Of the 18 children identified to carry high confidence variants, 14 had formal cognitive assessment with profiles ranging from an average full-scale IQ (FSIQ) (n = 3), to borderline FSIQ results (n = 6), to mild intellectual disability (n = 5). For 3 children, FSIQ could not be calculated due to significant performance variation across verbal and nonverbal subscales, which is a common experience for children with severe speech production deficits. The remainder (n = 4) did not have IQ testing because concerns with learning or cognition had not been raised or pursued by the family or treating physician and children were attending mainstream childcare or school settings (IDs 13–16; IDs 13, 14, 16 were <4 years of age when few children receive formal cognitive testing). Other features included neurodevelopmental diagnoses or features secondary to CAS including mild ASD (n = 2), difficulties with attention (n = 4), and anxiety and mood-related symptoms (n = 1). Dysmorphic features such as epicanthic folds and pointed chin (Table 1), rated by a clinical geneticist with 24 years of clinical experience, were present in just over half of the probands with high confidence variants (11/18). Gross motor (n = 16) and fine motor (n = 14) delays were common and associated with a slower trajectory in learning to ride a bicycle, balance appropriately, draw, write, and cut compared to typical peers. Two of the 18 children with pathogenic variants (IDs 1, 12) had a history of seizures.

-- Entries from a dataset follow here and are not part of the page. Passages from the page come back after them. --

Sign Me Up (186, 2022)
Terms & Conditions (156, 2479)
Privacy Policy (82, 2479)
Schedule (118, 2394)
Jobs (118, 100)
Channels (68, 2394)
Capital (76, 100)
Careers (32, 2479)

Single nucleotide and indel variants

A high confidence variant was identified in 18/70 (26%) of probands (Table 3a, Fig. 3). These included three frameshift, two splice acceptor, six nonsense, and six missense variants, as well as one multiple exon duplication, and they were found in 18 different genes (ARHGEF9, BRPF1, DDX3X, DIP2C, ERF, HRNPNK, KDM5C, PHF21A, PURA, RBFOX3, SETBP1, SETD1A, SETD1B, SHANK3, SPAST, TAOK2, TRIP12, ZBTB18). All high-confidence variants were de novo except in PURA, ERF and RBFOX3, which were inherited (Table 3a, Fig. 3). Many of these genes that we newly implicate in CAS, as well as genes previously described in earlier sequenced CAS cohorts [4, 5] are also associated with other neurodevelopmental disorders (Fig. 4a and Fig. 4b, Supplementary Table 5).

Table 3 High and low confidence gene variants in the CAS cohort.
Fig. 3: Families with high confidence variants analysed by genome sequencing.
figure 3figure 3figure 3

Families analysed by Genome Sequencing. Pedigrees (AF, MR, Y-D1) from 18 families with 18 different high confidence variants. Sequence chromatograms (G, I, J, L, S, V, W, X, E1) showing de novo or inherited variants. Sanger sequencing was not performed for the variants in eight of the families (H, K, T, U, F1, G1, H1, I1) because they had variants in known genes with sufficient coverage in the genome sequencing to be confident they were real, heterozygous variants. The large duplication in Family 18 (J1) could not be validated by Sanger sequencing.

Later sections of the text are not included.